BEGIN Exercise data
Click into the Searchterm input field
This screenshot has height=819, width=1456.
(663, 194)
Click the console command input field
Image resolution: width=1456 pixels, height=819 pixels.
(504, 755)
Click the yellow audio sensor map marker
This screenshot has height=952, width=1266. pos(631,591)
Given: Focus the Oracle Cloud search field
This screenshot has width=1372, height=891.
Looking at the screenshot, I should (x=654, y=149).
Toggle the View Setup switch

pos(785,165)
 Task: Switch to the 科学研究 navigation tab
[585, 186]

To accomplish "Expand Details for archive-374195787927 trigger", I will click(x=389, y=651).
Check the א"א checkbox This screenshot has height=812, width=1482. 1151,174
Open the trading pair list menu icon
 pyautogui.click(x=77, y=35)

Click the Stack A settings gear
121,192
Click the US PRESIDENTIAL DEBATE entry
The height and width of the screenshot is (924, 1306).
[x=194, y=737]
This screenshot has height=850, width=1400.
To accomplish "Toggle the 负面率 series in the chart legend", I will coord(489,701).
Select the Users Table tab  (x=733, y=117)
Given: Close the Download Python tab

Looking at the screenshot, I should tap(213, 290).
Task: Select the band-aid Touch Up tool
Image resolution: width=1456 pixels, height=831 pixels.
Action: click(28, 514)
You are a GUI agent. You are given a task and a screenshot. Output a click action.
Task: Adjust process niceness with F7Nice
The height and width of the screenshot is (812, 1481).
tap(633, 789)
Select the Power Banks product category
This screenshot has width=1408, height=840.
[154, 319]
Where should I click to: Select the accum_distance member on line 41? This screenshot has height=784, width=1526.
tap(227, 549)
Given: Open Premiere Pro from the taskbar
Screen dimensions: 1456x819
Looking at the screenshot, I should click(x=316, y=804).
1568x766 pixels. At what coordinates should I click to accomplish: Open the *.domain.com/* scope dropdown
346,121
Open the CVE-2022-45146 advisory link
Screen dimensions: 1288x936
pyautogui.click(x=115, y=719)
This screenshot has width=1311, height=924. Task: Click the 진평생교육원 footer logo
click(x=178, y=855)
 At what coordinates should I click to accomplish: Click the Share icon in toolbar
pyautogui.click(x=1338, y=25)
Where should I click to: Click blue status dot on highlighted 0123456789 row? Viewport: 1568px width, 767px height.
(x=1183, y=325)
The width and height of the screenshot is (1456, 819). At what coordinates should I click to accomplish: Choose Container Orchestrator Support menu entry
END Exercise data
- Exercise requirements: Every line above that holds "will" should be copied out.

- Exercise response:
To accomplish "Expand Details for archive-374195787927 trigger", I will click(x=389, y=651).
To accomplish "Toggle the 负面率 series in the chart legend", I will coord(489,701).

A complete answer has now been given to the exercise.